De Nederlandse Belastingdienst kan op basis van deze rechtspraak trachten dividenduitkeringen door in Nederland gevestigde vennootschappen aan buitenlandse (tussen)houdstervennootschappen te belasten met 15% Nederlandse dividendbelasting. De bestreden situaties betreffen dividenduitkeringen die plaatsvonden voor 2022, waarvoor – indien de inhoudingsvrijstelling van toepassing blijft – de Nederlandse dividendbelastingheffing mogelijk op basis van het belastingverdrag tussen België en Nederland kan worden beperkt tot 5% van het dividend.
Voor dividenduitkering op of na 1 januari 2022 gaat het bovenstaande echter niet meer op. Indien voor dergelijke dividenduitkeringen de inhoudingsvrijstelling vanwege (verondersteld) misbruik buiten toepassing blijft, is de kans groot dat de ‘principal purposes test’ (‘PPT’) in het multilateraal instrument (‘MLI’) aan toepassing van het belastingverdrag tussen België en Nederland in de weg staat. In een dergelijke situatie zal Nederland 15% dividendbelasting heffen, die de Belgische moedermaatschappij niet zal kunnen verrekenen.
Wij kijken wederom met veel belangstelling uit naar de volgende aflevering. U hoort van ons zodra de advocaat-generaal of de Hoge Raad zich hierover uitlaat. Tot die tijd en voor zover nog niet gedaan: breng uw substance op orde!

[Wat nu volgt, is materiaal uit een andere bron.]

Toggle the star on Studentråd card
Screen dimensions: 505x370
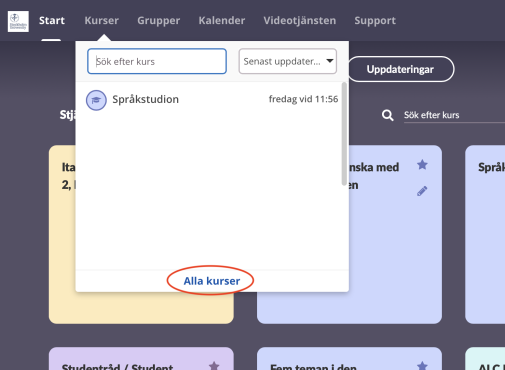tap(214, 366)
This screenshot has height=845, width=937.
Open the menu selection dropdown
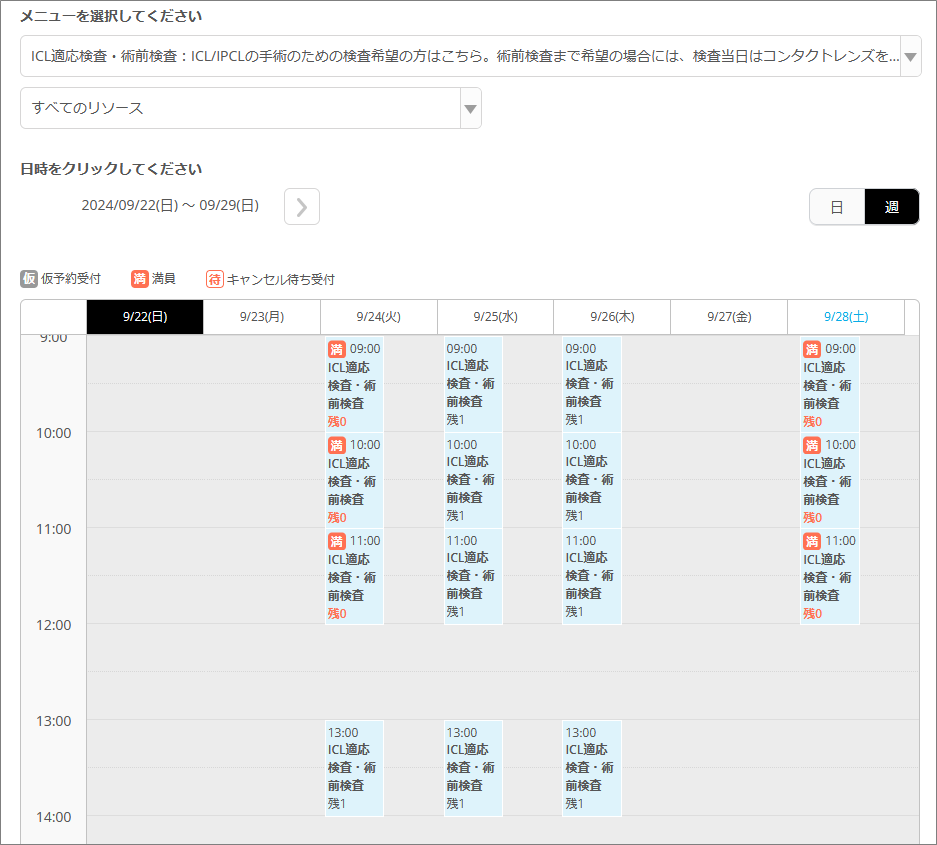coord(468,56)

Is uw substance op orde en derhalve de inhoudingsvrijstelling van toepassing? Denk er dan aan dat bij toepassing van de inhoudingsvrijstelling op een dividenduitkering aan een buitenlandse aandeelhouder binnen dertig dagen na de dividenduitkering een ‘opgaaf dividendbelasting’ moet worden ingediend bij de Nederlandse Belastingdienst.
Mark Foesenek en Pepijn van Eijk
5. Fiscale gevolgen van de inbreng van Belgisch vastgoed goed in een trust
Op 28 juli 2022 werd door de Vlaamse Belastingdienst (‘VLABEL’) een nieuw administratief standpunt gepubliceerd. Dit standpunt spitst zich toe op de Vlaamse registratierechten die mogelijks verschuldigd zijn bij inbreng van een in België gelegen onroerend goed door een ‘Angelsaksische settlor’ in een buitenlandse trust. Het nieuwe standpunt biedt de gelegenheid om nog eens stil te staan bij de algemene principes van de trust en meer specifiek bij wat de fiscale impact is van de inbreng van onroerend goed in een trust op het gebied van de Vlaamse registratie- en successierechten.
Algemene principes
De trust is een rechtsfiguur die zijn oorsprong vindt in het Angelsaksische recht en die tot op vandaag niet gereglementeerd is in België. De trust is gebaseerd op de opsplitsing van het eigendomsrecht in juridische en economische eigendom en wordt verder gekenmerkt door een driepartijenverhouding. Zo zijn er drie functies terug te vinden in elke trust: de settlor, trustee en begunstigde.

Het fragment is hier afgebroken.